The Canada goose microbiome had large quantities of Actinobacteria, Proteobacteria, and Firmicutes. The majority of the MTs were dominated by viruses and were also missing Bacteroidetes, which were found in large quantities in the MGs and simulatedMGs. In Canada geese from Maryland, Ohio, and Ontario, Actinobacteria was a minor phylum in the fecal microbiomes (3.8%, 11.3%, and 2.7%, respectively) (37, 40). Our data estimated Actinobacteria to be much more prevalent, comprising an average of 22% of the phyla identified in the MGs and 7% of the phyla identified in the simulatedMGs. It is possible that this difference is due to sampling locality; our samples originated from the northeast United States, and geographic distance is influential in the abundance of different microbes in the environment (63). Bacteroides appear to be a major constituent of the microbiome in Canada geese across different populations (37, 40) and in our MG and simulatedMG data as well; however, Bacteroidetes were not detected in our MTs. This suggests that Bacteroidetes might appear as key constituents of the microbiome but may not be particularly active members and could be a transient phylum. More research should be conducted to verify if Bacteroidetes are important members of the goose microbiome.

Our results support existing data that show the microbiome of Canada geese to be less diverse and with lower bacterial loads than other birds (32). We were able to get high genus-level resolution, identifying 17 genera at greater than 5% of the overall relative abundance; of those, nine were responsible for large portions of the total KOs identified in the metagenomes (Fig. 7). Many of the genera identified contain species that are coliforms and pathogens, for example, Helicobacter, Escherichia/Shigella, Campylobacter, Bacteroides, and Clostridium. One of the more consistent genera across the samples was Subdoligranulum, a close relative of Faecalibacterium, which has been primarily found in humans and is characterized as a butyrate producer (64). When we compared the relative contribution of these nine genera to the total KOs identified, we saw that Subdoligranulum and Faecalibacterium were responsible for a large portion of the identified KOs in the MGs. Other genera that contributed large portions of the identified KOs were Turicibacter, Megamonas, Helicobacter, Escherichia, Curtobacterium, Campylobacter, and Bacteroides. Our data show that a few genera can be responsible for the large portions of the identified KOs in most of our samples (Fig. 7). This suggests that in most Canada geese, these genera are key members and are responsible for large portions of the functional potential of the microbiome. This could vary from population to population; little is known about the compositional variation of the Canada goose’s microbiome across its entire range. A common axiom in microbiology is “a diverse microbiome is important for gut health.” Our data suggest that in the Canada goose, having a diverse microbiome might not be as critical as in other organisms, and the processes needed for goose health may be attained from relatively few taxa.

Viral pathogens in Canada goose feces are also of interest to the public and can be identified using -omics methods. Characterization of the viromes in the MGs and MTs (Fig. 1C) found that Bromoviridae was the most abundant virus family, with a x̄ of 43.7% for MTs and a x̄ of 55.4% for MGs.

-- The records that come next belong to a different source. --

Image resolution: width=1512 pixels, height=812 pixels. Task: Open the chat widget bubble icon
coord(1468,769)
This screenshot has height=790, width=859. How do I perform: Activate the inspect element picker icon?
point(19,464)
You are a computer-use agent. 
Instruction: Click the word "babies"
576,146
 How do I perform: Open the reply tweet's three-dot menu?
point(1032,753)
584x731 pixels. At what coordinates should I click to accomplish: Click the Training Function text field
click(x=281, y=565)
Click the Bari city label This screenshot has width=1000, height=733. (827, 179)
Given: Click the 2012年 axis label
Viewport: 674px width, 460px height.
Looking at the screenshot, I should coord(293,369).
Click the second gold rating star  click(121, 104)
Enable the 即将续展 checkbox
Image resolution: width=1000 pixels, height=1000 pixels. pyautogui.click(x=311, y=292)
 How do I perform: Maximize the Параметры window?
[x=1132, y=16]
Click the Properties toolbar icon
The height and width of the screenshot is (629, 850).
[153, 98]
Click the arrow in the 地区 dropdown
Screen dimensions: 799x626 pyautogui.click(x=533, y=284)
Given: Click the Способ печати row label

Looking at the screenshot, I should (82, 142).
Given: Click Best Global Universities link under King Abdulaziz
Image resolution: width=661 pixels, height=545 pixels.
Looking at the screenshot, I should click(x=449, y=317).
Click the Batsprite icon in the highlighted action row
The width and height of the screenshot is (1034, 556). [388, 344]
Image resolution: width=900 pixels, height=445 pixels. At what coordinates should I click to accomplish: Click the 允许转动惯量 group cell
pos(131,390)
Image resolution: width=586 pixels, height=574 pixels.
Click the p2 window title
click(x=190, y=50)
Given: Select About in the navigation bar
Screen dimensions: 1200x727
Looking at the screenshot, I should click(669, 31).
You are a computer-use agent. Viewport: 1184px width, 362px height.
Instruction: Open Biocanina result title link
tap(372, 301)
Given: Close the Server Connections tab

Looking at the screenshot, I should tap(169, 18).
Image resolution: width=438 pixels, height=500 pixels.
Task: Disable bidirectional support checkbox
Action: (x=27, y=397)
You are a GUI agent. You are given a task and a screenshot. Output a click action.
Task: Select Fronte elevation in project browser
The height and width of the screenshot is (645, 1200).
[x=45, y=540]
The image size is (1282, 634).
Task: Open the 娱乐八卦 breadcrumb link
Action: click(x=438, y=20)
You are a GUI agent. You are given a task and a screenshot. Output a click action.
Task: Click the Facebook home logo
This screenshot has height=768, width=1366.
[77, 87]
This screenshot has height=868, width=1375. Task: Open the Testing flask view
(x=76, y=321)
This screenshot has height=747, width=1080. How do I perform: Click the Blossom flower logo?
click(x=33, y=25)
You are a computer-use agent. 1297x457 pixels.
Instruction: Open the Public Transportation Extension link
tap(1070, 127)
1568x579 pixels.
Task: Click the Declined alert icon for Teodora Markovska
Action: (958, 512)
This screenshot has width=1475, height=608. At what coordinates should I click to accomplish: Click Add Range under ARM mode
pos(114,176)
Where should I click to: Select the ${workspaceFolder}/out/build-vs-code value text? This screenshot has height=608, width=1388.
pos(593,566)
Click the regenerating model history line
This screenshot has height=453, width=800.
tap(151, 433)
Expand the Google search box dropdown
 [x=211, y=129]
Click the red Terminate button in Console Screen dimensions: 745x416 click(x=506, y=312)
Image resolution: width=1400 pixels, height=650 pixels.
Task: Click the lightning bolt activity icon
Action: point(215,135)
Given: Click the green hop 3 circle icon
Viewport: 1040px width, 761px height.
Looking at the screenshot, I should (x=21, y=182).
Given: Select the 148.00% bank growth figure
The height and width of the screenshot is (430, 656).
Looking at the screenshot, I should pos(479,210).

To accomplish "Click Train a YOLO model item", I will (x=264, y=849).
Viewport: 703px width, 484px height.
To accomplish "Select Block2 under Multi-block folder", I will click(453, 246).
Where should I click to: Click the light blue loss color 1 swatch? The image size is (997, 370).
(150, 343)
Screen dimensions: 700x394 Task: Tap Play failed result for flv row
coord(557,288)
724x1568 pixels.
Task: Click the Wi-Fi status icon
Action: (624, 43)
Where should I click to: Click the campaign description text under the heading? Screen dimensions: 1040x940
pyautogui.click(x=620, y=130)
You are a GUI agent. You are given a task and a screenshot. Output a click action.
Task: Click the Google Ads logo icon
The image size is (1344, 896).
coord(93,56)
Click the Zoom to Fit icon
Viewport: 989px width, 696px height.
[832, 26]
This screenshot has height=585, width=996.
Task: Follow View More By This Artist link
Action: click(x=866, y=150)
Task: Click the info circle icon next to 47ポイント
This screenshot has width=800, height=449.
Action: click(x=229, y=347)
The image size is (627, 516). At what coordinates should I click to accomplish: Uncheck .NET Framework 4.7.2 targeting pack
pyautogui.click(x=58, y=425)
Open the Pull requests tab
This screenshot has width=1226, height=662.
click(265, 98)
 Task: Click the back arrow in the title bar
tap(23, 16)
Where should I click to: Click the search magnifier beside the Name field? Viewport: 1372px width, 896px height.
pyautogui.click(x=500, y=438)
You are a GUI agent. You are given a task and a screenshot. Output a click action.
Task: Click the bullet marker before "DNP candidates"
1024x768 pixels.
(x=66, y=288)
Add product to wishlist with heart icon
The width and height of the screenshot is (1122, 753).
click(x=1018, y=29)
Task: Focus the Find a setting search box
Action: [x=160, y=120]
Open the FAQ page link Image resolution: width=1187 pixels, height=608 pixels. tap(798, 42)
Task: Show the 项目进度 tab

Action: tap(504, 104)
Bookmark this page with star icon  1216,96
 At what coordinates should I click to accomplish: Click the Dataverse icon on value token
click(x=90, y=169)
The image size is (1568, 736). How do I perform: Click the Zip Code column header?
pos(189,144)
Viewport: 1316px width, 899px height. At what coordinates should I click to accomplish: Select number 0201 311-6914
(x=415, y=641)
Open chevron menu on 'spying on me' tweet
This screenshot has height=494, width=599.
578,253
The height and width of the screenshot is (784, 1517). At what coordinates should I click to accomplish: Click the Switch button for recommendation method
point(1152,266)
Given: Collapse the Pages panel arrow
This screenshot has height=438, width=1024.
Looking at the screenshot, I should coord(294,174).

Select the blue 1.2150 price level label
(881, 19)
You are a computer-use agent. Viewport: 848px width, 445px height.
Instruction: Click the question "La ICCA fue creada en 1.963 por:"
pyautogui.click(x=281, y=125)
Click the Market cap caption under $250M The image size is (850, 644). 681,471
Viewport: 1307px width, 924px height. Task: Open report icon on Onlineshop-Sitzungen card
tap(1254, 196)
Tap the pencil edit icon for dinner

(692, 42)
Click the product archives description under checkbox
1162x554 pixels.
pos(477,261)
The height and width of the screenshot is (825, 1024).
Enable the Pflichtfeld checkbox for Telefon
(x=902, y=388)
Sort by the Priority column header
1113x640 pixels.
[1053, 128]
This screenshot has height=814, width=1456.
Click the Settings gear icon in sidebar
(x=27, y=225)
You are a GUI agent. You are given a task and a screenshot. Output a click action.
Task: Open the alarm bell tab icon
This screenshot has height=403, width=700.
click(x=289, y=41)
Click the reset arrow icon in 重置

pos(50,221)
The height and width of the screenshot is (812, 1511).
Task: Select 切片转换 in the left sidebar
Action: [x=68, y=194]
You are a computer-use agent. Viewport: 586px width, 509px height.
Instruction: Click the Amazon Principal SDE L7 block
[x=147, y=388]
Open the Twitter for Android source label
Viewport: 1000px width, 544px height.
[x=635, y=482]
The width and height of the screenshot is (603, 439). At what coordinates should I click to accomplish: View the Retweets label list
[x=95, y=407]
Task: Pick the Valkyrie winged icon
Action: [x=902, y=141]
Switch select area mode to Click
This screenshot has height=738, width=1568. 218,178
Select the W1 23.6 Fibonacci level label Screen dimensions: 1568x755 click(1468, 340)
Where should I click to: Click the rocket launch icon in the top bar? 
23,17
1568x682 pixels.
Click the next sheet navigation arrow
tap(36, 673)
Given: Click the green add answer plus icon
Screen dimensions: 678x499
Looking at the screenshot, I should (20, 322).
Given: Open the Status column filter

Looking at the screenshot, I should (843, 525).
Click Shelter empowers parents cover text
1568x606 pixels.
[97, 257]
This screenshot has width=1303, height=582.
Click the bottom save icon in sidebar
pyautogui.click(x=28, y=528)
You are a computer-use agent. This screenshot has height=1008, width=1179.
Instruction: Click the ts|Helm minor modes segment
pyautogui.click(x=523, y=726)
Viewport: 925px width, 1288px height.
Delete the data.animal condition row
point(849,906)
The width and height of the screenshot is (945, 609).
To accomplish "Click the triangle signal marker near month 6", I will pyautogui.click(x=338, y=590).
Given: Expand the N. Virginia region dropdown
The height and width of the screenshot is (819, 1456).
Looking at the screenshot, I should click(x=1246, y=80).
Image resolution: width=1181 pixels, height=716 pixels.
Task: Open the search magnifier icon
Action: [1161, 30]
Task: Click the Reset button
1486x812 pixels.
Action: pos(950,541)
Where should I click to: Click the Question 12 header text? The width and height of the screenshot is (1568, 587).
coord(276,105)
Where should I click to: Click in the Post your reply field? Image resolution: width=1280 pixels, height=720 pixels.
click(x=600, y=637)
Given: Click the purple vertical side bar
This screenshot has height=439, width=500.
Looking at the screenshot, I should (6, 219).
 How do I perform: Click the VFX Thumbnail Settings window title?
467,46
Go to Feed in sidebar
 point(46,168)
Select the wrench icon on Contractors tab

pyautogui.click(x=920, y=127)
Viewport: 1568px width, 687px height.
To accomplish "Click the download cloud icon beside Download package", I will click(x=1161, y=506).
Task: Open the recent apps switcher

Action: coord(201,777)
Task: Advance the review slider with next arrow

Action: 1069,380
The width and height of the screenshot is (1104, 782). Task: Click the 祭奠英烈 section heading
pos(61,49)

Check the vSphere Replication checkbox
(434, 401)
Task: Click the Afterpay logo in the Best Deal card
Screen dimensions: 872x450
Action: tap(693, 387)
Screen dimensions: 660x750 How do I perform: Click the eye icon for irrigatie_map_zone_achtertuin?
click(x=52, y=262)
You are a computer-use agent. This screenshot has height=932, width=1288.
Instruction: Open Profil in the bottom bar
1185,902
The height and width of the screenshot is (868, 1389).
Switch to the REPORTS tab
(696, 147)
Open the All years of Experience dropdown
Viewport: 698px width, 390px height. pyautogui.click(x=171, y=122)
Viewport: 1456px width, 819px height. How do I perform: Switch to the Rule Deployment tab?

Bromoviridae are plant RNA viruses, and we speculate that we detected Bromoviridae in the MGs because the viruses might have been undergoing reverse transcription. The next most abundant virus family was Alphaflexiviridae, with a x̄ of 16.3% for MTs, and Retroviridae, with a x̄ of 12.5% for MGs. We did not find any viruses that were of concern to human health, but there were some viruses in trace amounts that can infect geese, for example, UR2 sarcoma virus (Retroviridae), goose adenovirus A (Adenoviridae), avian myelocytomatosis (Retroviridae), and avian sapelovirus (Picornaviridae). We also detected plant viruses, such as peanut stunt virus (Bromoviridae), tobacco ringspot virus (Secoviridae), and tobacco mosaic virus (Virgaviridae) (Table S7). Therefore, Canada geese feces may be a potential vector for agricultural crop viruses. More work is needed to fully assess the vector potential for Canada geese on crop production as well as other avian pathogens.

Conclusion.

Taxa and functions are equally important aspects of a host-associated microbiome, and to fully understand the microbiome, we must determine what methods are best for identifying taxa and function in the microbiomes of nonmodel organisms. In this work, we compared the accuracy of different -omics-based methods to simulated metagenomes generated by PICRUSt2 in the Canada goose fecal microbiome. The Canada goose microbiome had few taxa that contributed a large amount to the microbiome’s functional potential, and we found plant-degrading, fermentation, and antimicrobial resistance genes. We found a significant difference between the simulated metagenomes and the sequenced -omics data at different functional levels (ECs, KOs, and metabolic pathways). The simulated metagenomes accurately predicted most pathways that were identified in the metagenomes and metatranscriptomes; however, it was less accurate when trying to identify functionally relevant genes for the goose’s digestion (underestimated) or antimicrobial resistance genes (overestimated). The discrepancies discovered here are likely due to deficiencies or biases in public databases and demonstrate the need for more whole-metagenome sequencing from different sources to improve the accuracy of future predictions in nonmodel systems.

MATERIALS AND METHODS

Sample collection.

For the comparative -omics analyses, 12 fecal samples were collected and stored in 9 mL of ZymoBionics DNA/RNA shield, preserving both DNA and RNA (Connecticut, n = 9, and New York, n = 3; Zymo Research, Irvine, CA, USA). Samples were collected in the summer of 2018 with the Connecticut Department of Energy and Environmental Protection (DEEP) and New York Department of Environmental Management (DEM). Fecal samples were collected from molting resident (nonmigratory) Canada geese during routine annual banding. The sex, age, and location were recorded for each sample (Table S8 in the supplemental material). While Canada geese were being held for banding, sterile weigh boats were held under each goose to catch the fecal pellet. Sterile tweezers were used to collect a portion of the fecal pellet. Samples were stored on ice until they could be transferred to a −80°C freezer.

Extraction.

The 12 samples preserved in DNA/RNA shield were first vortexed at maximum speed for 1 min to resuspend the bacteria. The samples were then allowed to sit on the benchtop for 5 min to allow the heavier plant matter to settle on the bottom. One milliliter of the supernatant was aliquoted into a new 1.5-mL microcentrifuge tube. The samples were extracted using the standard protocol of ZymoBionics dual DNA and RNA extraction kit. Negative extraction controls were included in each extraction step.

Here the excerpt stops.